Sudan’s senseless slaughter

In 2011, after more than fifty years of an atrocious and attritional civil war, out of Sudan, onetime Africas largest country by landmass, South Sudan, Africas youngest country was born.

The birth was a long and difficult one during which time a horrified world watched the endless slaughter and rapes going on in the country before concerted efforts finally bore some fruits in ending the senseless devastation.

It has not been all rosy with the country though as teething problems have caused ancient ethnic animosities to flare into bloody conflicts between the ethnic groups who nurse ancient rivalries. The ethnicism-tinged conflagrations have mostly been between the Dinka and the Nuer tribal groups.

In 2019, after thirty years in power which began with a military coup, Sudan`s long-time president Omar al- Bashir was given a dose of his own medicine when he was overthrown in a military coup and placed under house arrest.

He was himself a whelp of war. At the time he seized power in 1989, Sudan had been embroiled in a twenty-one-year civil war between the north and south. At the time he was deposed, a warrant of arrest by the International Criminal Court over allegations of war crimes and crimes against humanity in the country` s western region of Darfur was hanging over his head like the sword of Damocles.

While South Sudan has battled with many of the nascent problems that plague new countries, the Sudanese people have shown that they are unflagging in their conviction that Sudanese power belongs to them and they are simply not going to give it away. Since 2019, the Sudanese Revolution has looked the beast of the power-grabbing-and-power-drunk Sudanese military in the eye without batting an eyelid.

On October 25,2021, the Sudanese military again seized power in a military coup, brutally ending the fragile transitional government that was put in place in 2019 to ensure a full transition to democracy by 2024.

However, it was in the Darfur region of western Sudan that the recent slaughter of over two hundred people painfully reminded a continent of the days when Sudan was soaked in the blood, and the amount of work that remains to be done to ensure that life in the country is secure.

Darfur, the semi-arid western region of Sudan had already borne witness to a brutal civil war which erupted in 2003.Tensions flared up again in recent months as rival groups clashed over water and grazing land which are now at a premium as the world continues to battle climate change crises.

Between the 22-24 April 2022, over two hundred people were killed in and around the city of Kreinik even as fighting spread to the regional capital El Geneina. The fighting was predominantly between the Sudanese government`s Rapid Support Forces (RSF) and a local militia called the Sudanese coalition forces.

It is pertinent to note that the Rapid Support Forces (RSF) has within its ranks many members of the notorious Janjaweed militia mainly recruited from tribes of Arab herders and predominantly used during the 2003 civil war by Omar al-Bashir as he sought to decimate the non-Arab ethnic minorities.

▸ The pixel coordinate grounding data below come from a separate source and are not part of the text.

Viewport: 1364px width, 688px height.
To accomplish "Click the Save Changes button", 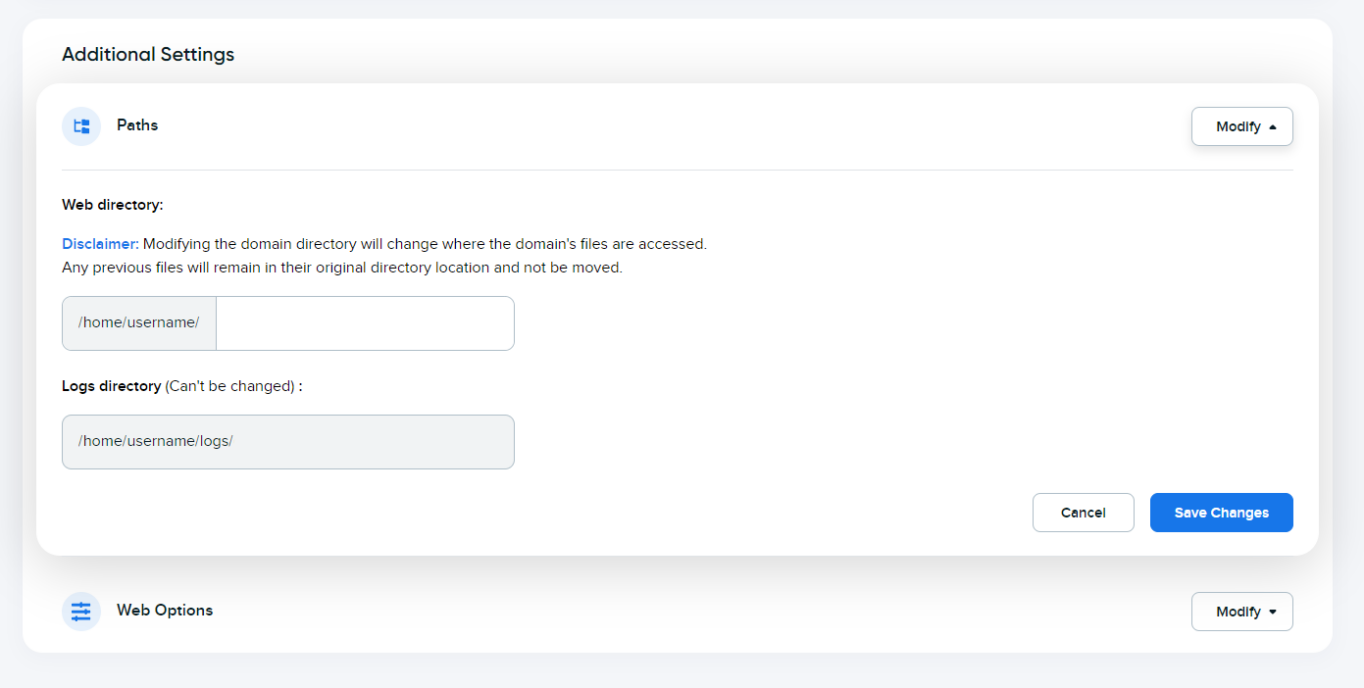I will pos(1221,512).
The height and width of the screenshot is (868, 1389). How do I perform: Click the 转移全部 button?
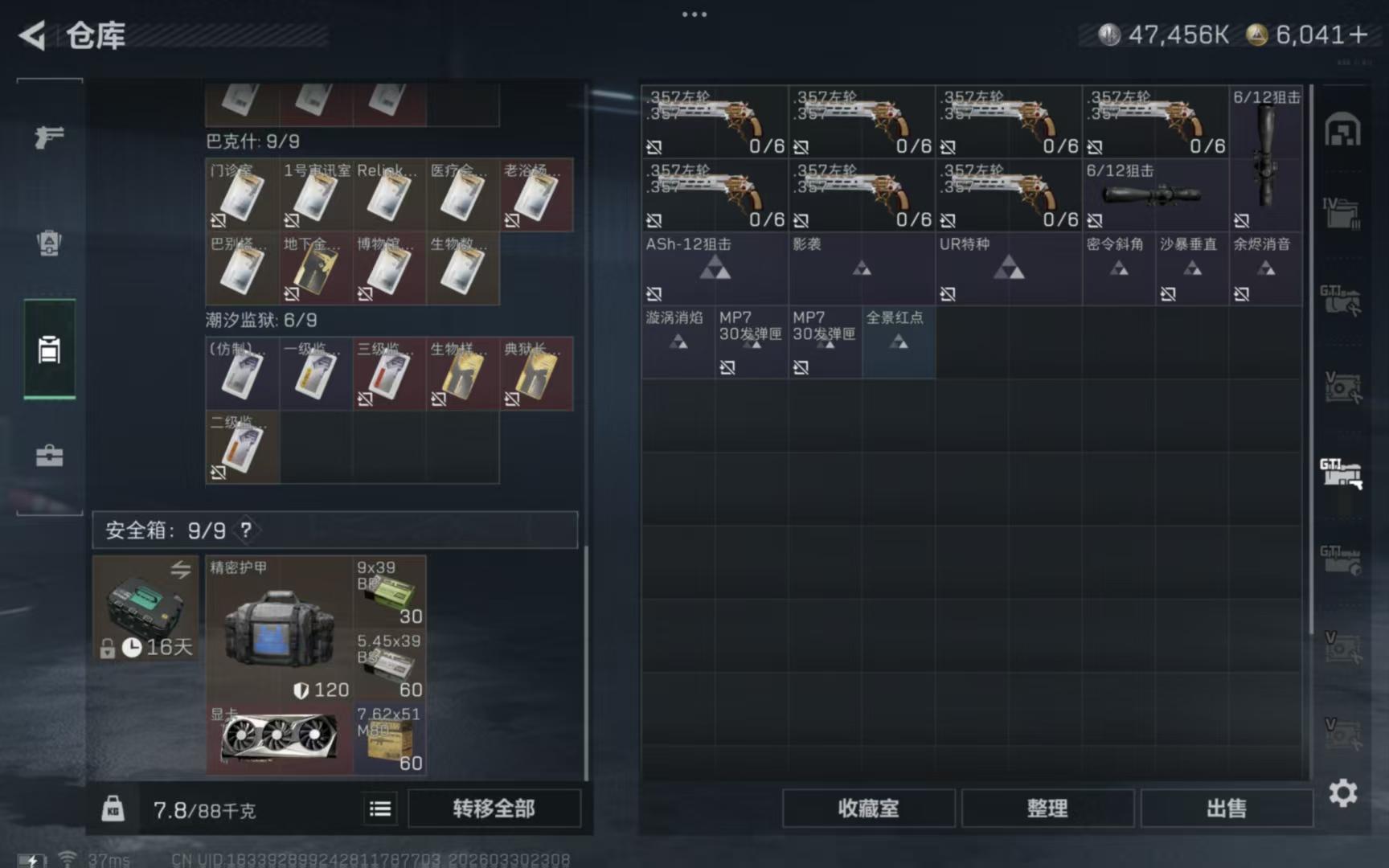coord(494,809)
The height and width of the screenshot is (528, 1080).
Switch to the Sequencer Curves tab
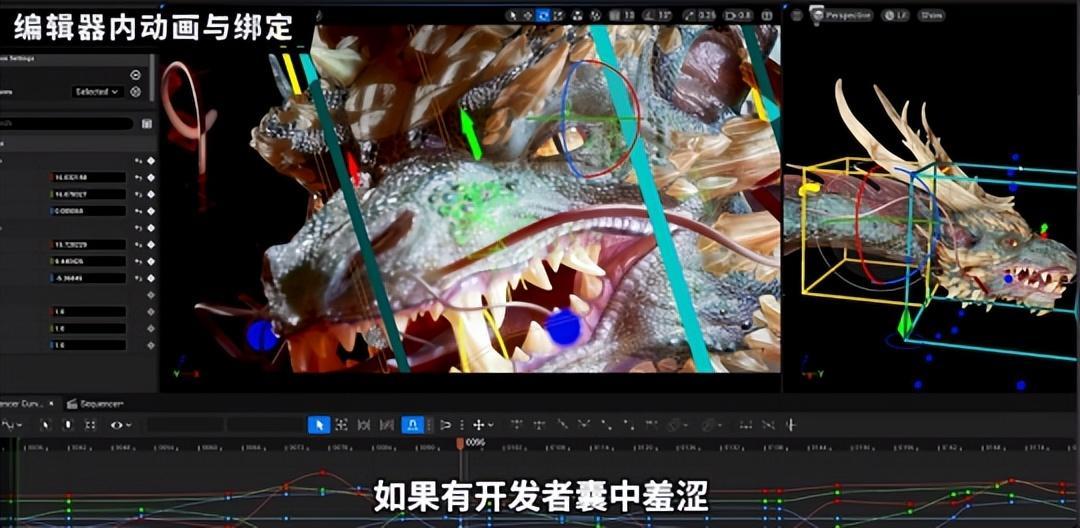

It can only be unfortunate that in many ways, Africa remains a hotbed of conflicts which continue to devastate communities catching women and children especially cold in the process. These bloody conflicts, the handiwork of those who sow discord and terror, continue to be experienced because there is a niggling lack of justice in many places torn apart by these conflicts where perpetrators continue to spawn more terror.

Apart from Sudan, in countries like Mali, Burkina Faso, Nigeria, Cameroon, Dr. Congo and a handful of others in Africa, immiserated families now have to live the brutal prospects of terror. Africa day 2022 is well around the corner. What will Africa be celebrating on that day?